Pagliacci was a triumph and it made Leoncavallo famous virtually overnight. Unfortunately, like Mascagni, he was never able to duplicate his success. When I Medici was finally produced in 1893, it was poorly received and the composer abandoned plans to complete the trilogy. His La Boh'me (1897) was overshadowed by Puccini's very popular version of the same story, which had been produced the previous year. Only Zaza, the story of a Parisian music-hall singer, achieved any notable success: the Milan premiere in 1900 had Toscanini conducting an all-start cast. Leoncavallo produced several more operas in the years before his death in 1919, but today only Pagliacci is regularly performed, and almost always on the same program with Mascagni's Cavalleria Rusticana.

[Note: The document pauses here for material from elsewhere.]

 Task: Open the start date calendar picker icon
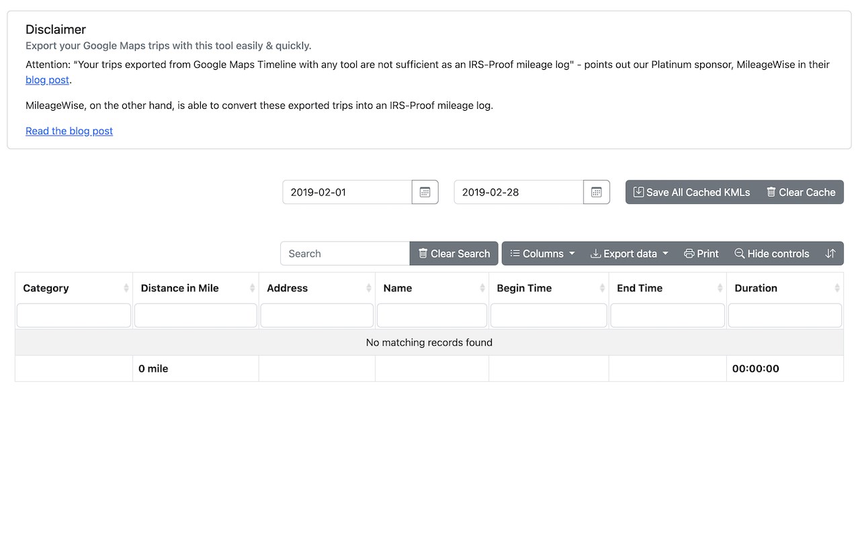click(x=425, y=192)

Thus, practically two years after the first performance of 'Cavalleria Rusticana' in Rome, 'Pagliacci' was premiered at the Teatro dal Verme in Milan. The triumphant reception of his opera turned Leoncavallo into an instant celebrity Numerous Italian opera houses produced 'Pagliacci' shortly after its premiere; abroad it was first shown in Berlin, Vienna, Prague, Budapest, London, New York, Buenos Aires, Stockholm, Mexico City, Basel and Moscow.
'Cav' and 'Pag', more often than not paired in performance, were the only lasting achievements of their respective composers. Leoncavallo's other fourteen operas and operettas suffered essentially the same fate as Mascagni's polite interest, but no rousing success.
However, both 'Cav' and 'Pag', so quintessentially of the Italian verismo or naturalistic/realistic style, so exuberant, so dramatic, so poignant, and also so lyrical, ensure Mascagni's and Leoncavallo's place in the great operatic Walhalla - where would opera houses be without them.